START Exercise materials

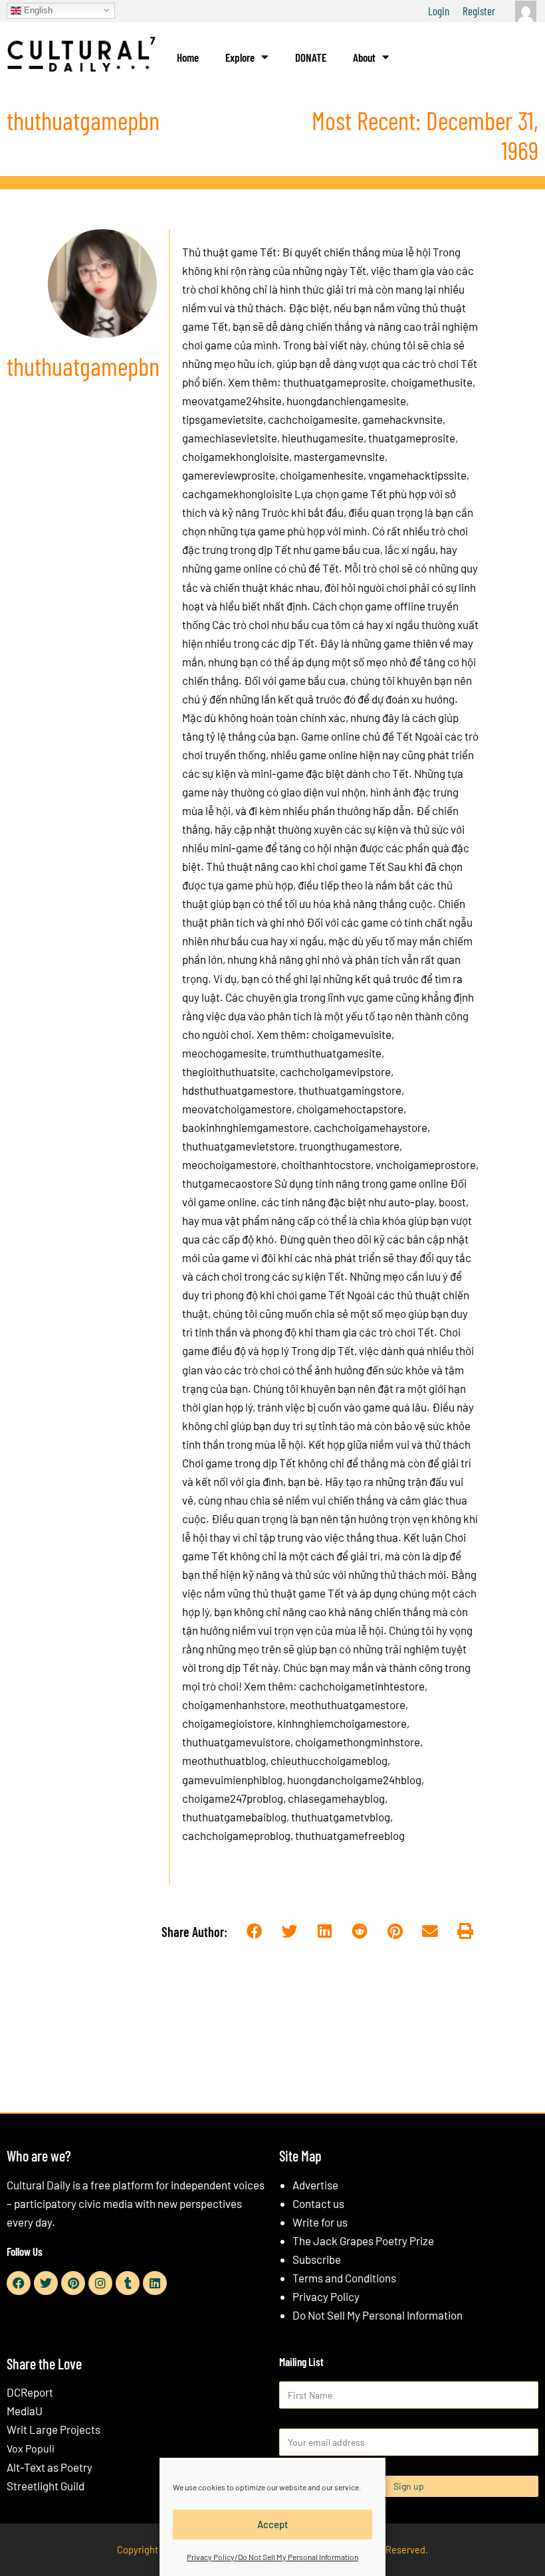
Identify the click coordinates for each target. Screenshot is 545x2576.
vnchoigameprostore (425, 1164)
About (364, 57)
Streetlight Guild (45, 2485)
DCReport (30, 2392)
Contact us (318, 2203)
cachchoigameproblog (236, 1835)
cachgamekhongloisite (237, 493)
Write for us (320, 2222)
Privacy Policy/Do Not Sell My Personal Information (272, 2556)
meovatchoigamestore (237, 1108)
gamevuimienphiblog (232, 1779)
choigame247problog (232, 1798)
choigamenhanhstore (233, 1704)
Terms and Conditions (344, 2277)
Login (438, 10)
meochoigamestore (229, 1164)
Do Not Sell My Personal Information (377, 2315)
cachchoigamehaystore (369, 1127)
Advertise (315, 2184)
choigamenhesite (321, 475)
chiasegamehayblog (335, 1798)
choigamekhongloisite (235, 456)
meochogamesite (224, 1052)
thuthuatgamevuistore (236, 1741)
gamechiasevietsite (229, 437)
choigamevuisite (351, 1034)
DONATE (310, 57)
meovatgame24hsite (232, 400)
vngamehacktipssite (416, 475)
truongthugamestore (348, 1145)
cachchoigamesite (312, 419)
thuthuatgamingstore (348, 1090)
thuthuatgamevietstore (238, 1145)
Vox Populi (30, 2448)
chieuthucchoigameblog (328, 1760)
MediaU (25, 2410)
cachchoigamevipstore (334, 1071)
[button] (255, 1932)
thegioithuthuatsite (228, 1071)
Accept (272, 2524)
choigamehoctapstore (348, 1108)
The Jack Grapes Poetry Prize (363, 2240)
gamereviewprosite (228, 475)
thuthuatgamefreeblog (349, 1835)
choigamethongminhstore (356, 1741)
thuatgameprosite (410, 437)
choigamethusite (431, 382)
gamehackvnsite (401, 419)
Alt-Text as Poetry (49, 2467)
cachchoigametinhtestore (362, 1686)
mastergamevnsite (338, 456)
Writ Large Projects (53, 2429)
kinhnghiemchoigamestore (341, 1723)
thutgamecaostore (227, 1183)
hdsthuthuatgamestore (238, 1090)
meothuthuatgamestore (346, 1704)
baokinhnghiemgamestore (245, 1127)
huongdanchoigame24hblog (353, 1779)
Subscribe (316, 2259)
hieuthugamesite (322, 437)
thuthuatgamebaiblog (234, 1816)
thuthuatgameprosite (334, 382)
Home (188, 57)
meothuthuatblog (224, 1760)
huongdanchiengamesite (345, 400)
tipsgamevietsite (222, 419)
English (37, 10)
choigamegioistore (227, 1723)
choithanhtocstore (325, 1164)
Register (479, 10)
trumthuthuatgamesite (325, 1052)
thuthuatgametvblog (339, 1816)
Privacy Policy (326, 2296)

END Exercise materials

• What to produce:
Starting at the line that holds "choithanhtocstore (325, 1164)", set down each line exactly through the last line of the records above, and no others.

• Task answer:
choithanhtocstore (325, 1164)
Register (479, 10)
trumthuthuatgamesite (325, 1052)
thuthuatgametvblog (339, 1816)
Privacy Policy (326, 2296)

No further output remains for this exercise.